# INSTRUCTIONS FOR THE TASK
Scan the entries for the word "agent". Every line that has it should be copied.

# RECORDED DATA
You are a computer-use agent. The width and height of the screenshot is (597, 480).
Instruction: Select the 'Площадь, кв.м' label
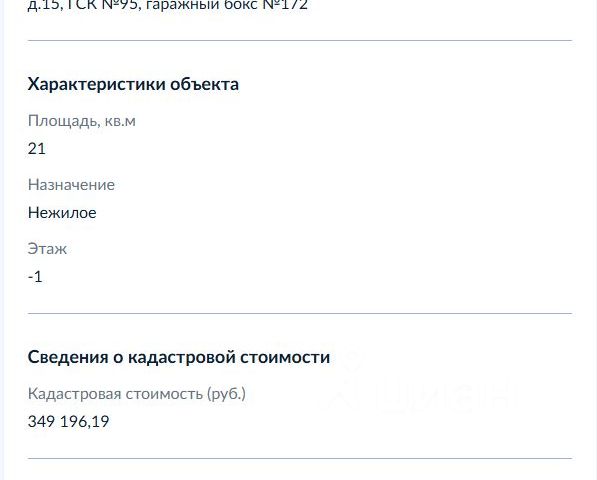coord(81,121)
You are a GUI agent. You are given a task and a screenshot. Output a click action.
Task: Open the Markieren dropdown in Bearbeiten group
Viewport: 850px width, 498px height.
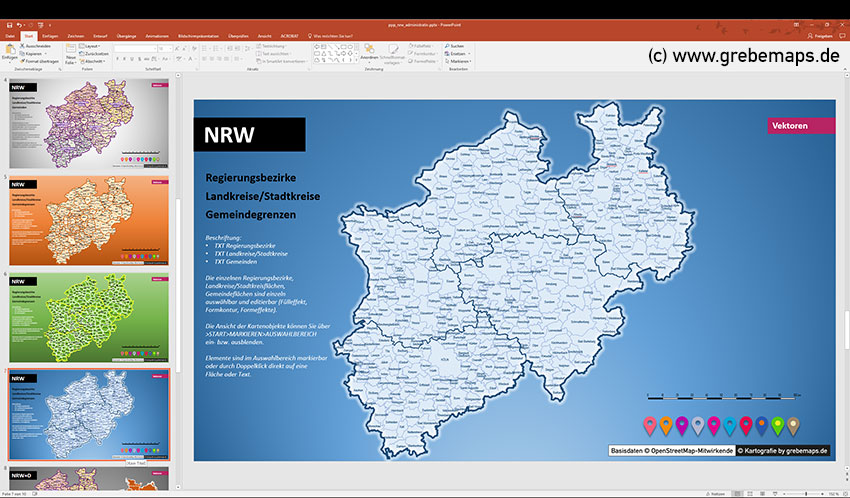pyautogui.click(x=458, y=61)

# RESPONSE AREA
You are a computer-use agent. The width and height of the screenshot is (597, 480).
You are a GUI agent. You are given a task and a screenshot. Output a click action.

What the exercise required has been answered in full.